__Instructions for the task__
Exactly as written, reproduce all of the entries.
════════════════
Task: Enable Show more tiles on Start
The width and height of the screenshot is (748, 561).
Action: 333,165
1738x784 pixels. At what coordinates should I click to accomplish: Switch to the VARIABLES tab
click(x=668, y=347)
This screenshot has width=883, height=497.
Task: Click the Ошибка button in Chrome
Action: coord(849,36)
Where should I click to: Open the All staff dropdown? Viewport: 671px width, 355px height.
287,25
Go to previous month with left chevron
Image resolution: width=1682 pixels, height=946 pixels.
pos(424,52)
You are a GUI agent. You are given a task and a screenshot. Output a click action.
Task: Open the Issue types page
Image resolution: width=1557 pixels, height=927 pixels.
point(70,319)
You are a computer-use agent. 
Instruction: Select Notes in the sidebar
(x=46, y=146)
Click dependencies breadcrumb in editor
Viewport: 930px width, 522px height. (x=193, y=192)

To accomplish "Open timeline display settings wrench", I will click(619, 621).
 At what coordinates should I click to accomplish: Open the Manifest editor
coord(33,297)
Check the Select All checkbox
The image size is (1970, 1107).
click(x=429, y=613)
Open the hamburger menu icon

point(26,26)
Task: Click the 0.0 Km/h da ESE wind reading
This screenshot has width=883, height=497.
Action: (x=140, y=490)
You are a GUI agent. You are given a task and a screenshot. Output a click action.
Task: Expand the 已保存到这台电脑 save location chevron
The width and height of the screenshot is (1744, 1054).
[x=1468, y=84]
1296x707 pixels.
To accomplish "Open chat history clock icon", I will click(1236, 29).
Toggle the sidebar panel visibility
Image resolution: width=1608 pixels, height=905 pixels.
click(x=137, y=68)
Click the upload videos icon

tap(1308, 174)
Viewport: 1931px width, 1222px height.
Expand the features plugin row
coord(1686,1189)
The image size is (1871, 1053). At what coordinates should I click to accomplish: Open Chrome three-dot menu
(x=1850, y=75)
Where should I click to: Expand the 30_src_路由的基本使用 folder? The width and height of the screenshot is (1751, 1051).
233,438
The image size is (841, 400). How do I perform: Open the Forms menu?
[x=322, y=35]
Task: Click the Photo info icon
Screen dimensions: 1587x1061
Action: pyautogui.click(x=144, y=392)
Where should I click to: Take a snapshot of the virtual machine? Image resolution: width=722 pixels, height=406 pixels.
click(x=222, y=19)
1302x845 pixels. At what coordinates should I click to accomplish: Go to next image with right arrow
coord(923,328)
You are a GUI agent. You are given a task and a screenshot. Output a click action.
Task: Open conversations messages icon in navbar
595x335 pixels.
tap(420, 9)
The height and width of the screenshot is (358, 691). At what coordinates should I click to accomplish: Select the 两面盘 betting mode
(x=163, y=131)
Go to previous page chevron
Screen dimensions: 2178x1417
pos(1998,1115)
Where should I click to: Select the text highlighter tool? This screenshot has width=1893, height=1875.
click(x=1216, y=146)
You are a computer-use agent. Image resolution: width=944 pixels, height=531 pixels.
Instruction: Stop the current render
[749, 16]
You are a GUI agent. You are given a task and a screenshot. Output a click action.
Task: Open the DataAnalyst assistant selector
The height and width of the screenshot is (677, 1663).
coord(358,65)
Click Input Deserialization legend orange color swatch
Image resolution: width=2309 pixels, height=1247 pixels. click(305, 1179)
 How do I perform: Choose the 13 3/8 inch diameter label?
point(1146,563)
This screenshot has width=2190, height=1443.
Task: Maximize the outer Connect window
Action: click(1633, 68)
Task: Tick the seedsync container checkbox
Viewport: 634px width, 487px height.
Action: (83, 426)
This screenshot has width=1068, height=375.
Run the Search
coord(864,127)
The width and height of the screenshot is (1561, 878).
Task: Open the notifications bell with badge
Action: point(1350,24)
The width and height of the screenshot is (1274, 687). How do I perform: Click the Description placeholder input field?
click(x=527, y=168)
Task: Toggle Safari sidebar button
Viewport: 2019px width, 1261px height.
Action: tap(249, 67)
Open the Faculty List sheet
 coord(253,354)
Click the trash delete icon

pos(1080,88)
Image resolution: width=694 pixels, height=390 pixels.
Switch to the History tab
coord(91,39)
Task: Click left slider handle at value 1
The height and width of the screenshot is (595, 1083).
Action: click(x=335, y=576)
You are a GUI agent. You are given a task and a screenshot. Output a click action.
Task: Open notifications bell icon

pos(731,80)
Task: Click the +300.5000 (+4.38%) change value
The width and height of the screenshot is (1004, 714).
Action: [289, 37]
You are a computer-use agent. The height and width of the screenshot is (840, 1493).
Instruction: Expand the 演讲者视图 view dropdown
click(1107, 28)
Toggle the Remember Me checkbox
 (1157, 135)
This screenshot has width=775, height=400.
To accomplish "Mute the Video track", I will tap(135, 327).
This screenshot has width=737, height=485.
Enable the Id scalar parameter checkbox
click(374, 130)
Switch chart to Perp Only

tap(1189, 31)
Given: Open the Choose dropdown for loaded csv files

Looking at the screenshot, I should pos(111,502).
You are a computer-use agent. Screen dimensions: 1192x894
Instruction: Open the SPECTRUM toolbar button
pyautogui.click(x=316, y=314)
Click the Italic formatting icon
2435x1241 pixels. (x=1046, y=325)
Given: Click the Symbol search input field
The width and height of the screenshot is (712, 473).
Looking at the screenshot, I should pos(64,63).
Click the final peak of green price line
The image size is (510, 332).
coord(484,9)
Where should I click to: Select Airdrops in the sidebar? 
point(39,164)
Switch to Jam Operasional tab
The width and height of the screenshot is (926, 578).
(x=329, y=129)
════════════════
__Task solution__
Task: Enable Show more tiles on Start
The width and height of the screenshot is (748, 561).
Action: 333,165
1738x784 pixels. At what coordinates should I click to accomplish: Switch to the VARIABLES tab
click(x=668, y=347)
This screenshot has width=883, height=497.
Task: Click the Ошибка button in Chrome
Action: coord(849,36)
Where should I click to: Open the All staff dropdown? Viewport: 671px width, 355px height.
287,25
Go to previous month with left chevron
Image resolution: width=1682 pixels, height=946 pixels.
pos(424,52)
You are a GUI agent. You are given a task and a screenshot. Output a click action.
Task: Open the Issue types page
Image resolution: width=1557 pixels, height=927 pixels.
point(70,319)
You are a computer-use agent. 
Instruction: Select Notes in the sidebar
(x=46, y=146)
Click dependencies breadcrumb in editor
Viewport: 930px width, 522px height. (x=193, y=192)

To accomplish "Open timeline display settings wrench", I will click(619, 621).
 At what coordinates should I click to accomplish: Open the Manifest editor
coord(33,297)
Check the Select All checkbox
The image size is (1970, 1107).
click(x=429, y=613)
Open the hamburger menu icon

point(26,26)
Task: Click the 0.0 Km/h da ESE wind reading
This screenshot has width=883, height=497.
Action: (x=140, y=490)
You are a GUI agent. You are given a task and a screenshot. Output a click action.
Task: Expand the 已保存到这台电脑 save location chevron
The width and height of the screenshot is (1744, 1054).
[x=1468, y=84]
1296x707 pixels.
To accomplish "Open chat history clock icon", I will click(1236, 29).
Toggle the sidebar panel visibility
Image resolution: width=1608 pixels, height=905 pixels.
click(x=137, y=68)
Click the upload videos icon

tap(1308, 174)
Viewport: 1931px width, 1222px height.
Expand the features plugin row
coord(1686,1189)
The image size is (1871, 1053). At what coordinates should I click to accomplish: Open Chrome three-dot menu
(x=1850, y=75)
Where should I click to: Expand the 30_src_路由的基本使用 folder? The width and height of the screenshot is (1751, 1051).
233,438
The image size is (841, 400). How do I perform: Open the Forms menu?
[x=322, y=35]
Task: Click the Photo info icon
Screen dimensions: 1587x1061
Action: pyautogui.click(x=144, y=392)
Where should I click to: Take a snapshot of the virtual machine? Image resolution: width=722 pixels, height=406 pixels.
click(x=222, y=19)
1302x845 pixels. At what coordinates should I click to accomplish: Go to next image with right arrow
coord(923,328)
You are a GUI agent. You are given a task and a screenshot. Output a click action.
Task: Open conversations messages icon in navbar
595x335 pixels.
tap(420, 9)
The height and width of the screenshot is (358, 691). At what coordinates should I click to accomplish: Select the 两面盘 betting mode
(x=163, y=131)
Go to previous page chevron
Screen dimensions: 2178x1417
pos(1998,1115)
Where should I click to: Select the text highlighter tool? This screenshot has width=1893, height=1875.
click(x=1216, y=146)
You are a computer-use agent. Image resolution: width=944 pixels, height=531 pixels.
Instruction: Stop the current render
[749, 16]
You are a GUI agent. You are given a task and a screenshot. Output a click action.
Task: Open the DataAnalyst assistant selector
The height and width of the screenshot is (677, 1663).
coord(358,65)
Click Input Deserialization legend orange color swatch
Image resolution: width=2309 pixels, height=1247 pixels. click(305, 1179)
 How do I perform: Choose the 13 3/8 inch diameter label?
point(1146,563)
This screenshot has width=2190, height=1443.
Task: Maximize the outer Connect window
Action: click(1633, 68)
Task: Tick the seedsync container checkbox
Viewport: 634px width, 487px height.
Action: (83, 426)
This screenshot has width=1068, height=375.
Run the Search
coord(864,127)
The width and height of the screenshot is (1561, 878).
Task: Open the notifications bell with badge
Action: point(1350,24)
The width and height of the screenshot is (1274, 687). How do I perform: Click the Description placeholder input field?
click(x=527, y=168)
Task: Toggle Safari sidebar button
Viewport: 2019px width, 1261px height.
Action: tap(249, 67)
Open the Faculty List sheet
 coord(253,354)
Click the trash delete icon

pos(1080,88)
Image resolution: width=694 pixels, height=390 pixels.
Switch to the History tab
coord(91,39)
Task: Click left slider handle at value 1
The height and width of the screenshot is (595, 1083).
Action: click(x=335, y=576)
You are a GUI agent. You are given a task and a screenshot. Output a click action.
Task: Open notifications bell icon

pos(731,80)
Task: Click the +300.5000 (+4.38%) change value
The width and height of the screenshot is (1004, 714).
Action: [289, 37]
You are a computer-use agent. The height and width of the screenshot is (840, 1493).
Instruction: Expand the 演讲者视图 view dropdown
click(1107, 28)
Toggle the Remember Me checkbox
 (1157, 135)
This screenshot has width=775, height=400.
To accomplish "Mute the Video track", I will tap(135, 327).
This screenshot has width=737, height=485.
Enable the Id scalar parameter checkbox
click(374, 130)
Switch chart to Perp Only

tap(1189, 31)
Given: Open the Choose dropdown for loaded csv files

Looking at the screenshot, I should pos(111,502).
You are a computer-use agent. Screen dimensions: 1192x894
Instruction: Open the SPECTRUM toolbar button
pyautogui.click(x=316, y=314)
Click the Italic formatting icon
2435x1241 pixels. (x=1046, y=325)
Given: Click the Symbol search input field
The width and height of the screenshot is (712, 473).
Looking at the screenshot, I should pos(64,63).
Click the final peak of green price line
The image size is (510, 332).
coord(484,9)
Where should I click to: Select Airdrops in the sidebar? 
point(39,164)
Switch to Jam Operasional tab
The width and height of the screenshot is (926, 578).
(x=329, y=129)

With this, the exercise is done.